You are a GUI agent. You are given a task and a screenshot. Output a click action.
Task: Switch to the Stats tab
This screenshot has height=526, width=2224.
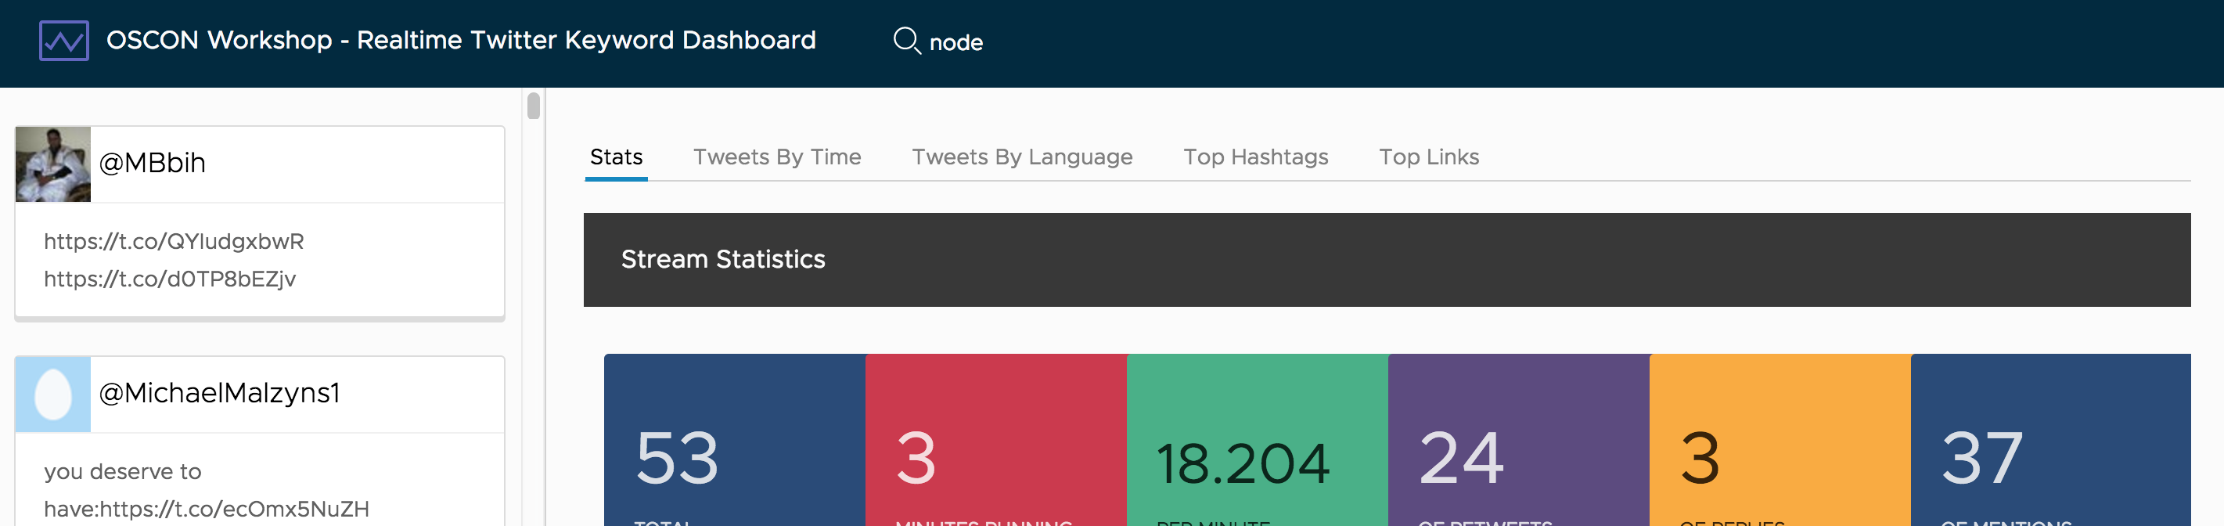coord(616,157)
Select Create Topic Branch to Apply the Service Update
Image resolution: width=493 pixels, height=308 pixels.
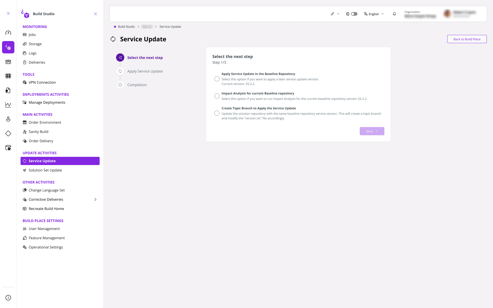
━━━━
Reproduce the data above, swapping each "screenshot" for "screen capture" and leaving everything else unchanged. Leave the pictures out of your answer.

You are a GUI agent. You are given a task and a screen capture. Output a click action.
Task: Switch to the Stats tab
This screen capture has height=526, width=2224.
coord(616,157)
Select Create Topic Branch to Apply the Service Update
Image resolution: width=493 pixels, height=308 pixels.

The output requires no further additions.